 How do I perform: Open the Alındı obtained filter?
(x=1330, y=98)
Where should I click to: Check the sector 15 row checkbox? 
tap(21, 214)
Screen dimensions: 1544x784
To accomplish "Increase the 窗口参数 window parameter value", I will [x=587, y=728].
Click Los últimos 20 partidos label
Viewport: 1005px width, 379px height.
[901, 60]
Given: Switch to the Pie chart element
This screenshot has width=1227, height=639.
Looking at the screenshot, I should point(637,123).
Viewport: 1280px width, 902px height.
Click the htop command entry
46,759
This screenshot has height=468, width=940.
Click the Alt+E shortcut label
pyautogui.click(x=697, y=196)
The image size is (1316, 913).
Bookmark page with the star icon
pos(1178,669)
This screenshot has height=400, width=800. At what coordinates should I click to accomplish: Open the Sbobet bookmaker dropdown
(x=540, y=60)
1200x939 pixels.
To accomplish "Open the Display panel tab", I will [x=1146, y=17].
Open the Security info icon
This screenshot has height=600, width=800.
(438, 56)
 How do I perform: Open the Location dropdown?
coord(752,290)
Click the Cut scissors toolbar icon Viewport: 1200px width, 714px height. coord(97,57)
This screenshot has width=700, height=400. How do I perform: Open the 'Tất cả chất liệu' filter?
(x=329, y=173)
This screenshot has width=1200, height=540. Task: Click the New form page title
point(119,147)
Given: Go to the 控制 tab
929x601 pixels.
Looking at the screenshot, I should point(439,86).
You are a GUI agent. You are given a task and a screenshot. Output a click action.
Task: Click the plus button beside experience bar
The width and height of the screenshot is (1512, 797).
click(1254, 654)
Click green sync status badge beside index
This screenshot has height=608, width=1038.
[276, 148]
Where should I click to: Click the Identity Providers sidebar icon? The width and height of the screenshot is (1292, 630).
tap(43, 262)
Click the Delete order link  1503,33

## Goal of the exercise
Every record above is to be transcribed exactly as written.

## Reply to the task
 How do I perform: Open the Alındı obtained filter?
(x=1330, y=98)
Where should I click to: Check the sector 15 row checkbox? 
tap(21, 214)
Screen dimensions: 1544x784
To accomplish "Increase the 窗口参数 window parameter value", I will [x=587, y=728].
Click Los últimos 20 partidos label
Viewport: 1005px width, 379px height.
[901, 60]
Given: Switch to the Pie chart element
This screenshot has width=1227, height=639.
Looking at the screenshot, I should point(637,123).
Viewport: 1280px width, 902px height.
Click the htop command entry
46,759
This screenshot has height=468, width=940.
Click the Alt+E shortcut label
pyautogui.click(x=697, y=196)
The image size is (1316, 913).
Bookmark page with the star icon
pos(1178,669)
This screenshot has height=400, width=800. At what coordinates should I click to accomplish: Open the Sbobet bookmaker dropdown
(x=540, y=60)
1200x939 pixels.
To accomplish "Open the Display panel tab", I will [x=1146, y=17].
Open the Security info icon
This screenshot has height=600, width=800.
(438, 56)
 How do I perform: Open the Location dropdown?
coord(752,290)
Click the Cut scissors toolbar icon Viewport: 1200px width, 714px height. coord(97,57)
This screenshot has width=700, height=400. How do I perform: Open the 'Tất cả chất liệu' filter?
(x=329, y=173)
This screenshot has width=1200, height=540. Task: Click the New form page title
point(119,147)
Given: Go to the 控制 tab
929x601 pixels.
Looking at the screenshot, I should point(439,86).
You are a GUI agent. You are given a task and a screenshot. Output a click action.
Task: Click the plus button beside experience bar
The width and height of the screenshot is (1512, 797).
click(1254, 654)
Click green sync status badge beside index
This screenshot has height=608, width=1038.
[276, 148]
Where should I click to: Click the Identity Providers sidebar icon? The width and height of the screenshot is (1292, 630).
tap(43, 262)
Click the Delete order link  1503,33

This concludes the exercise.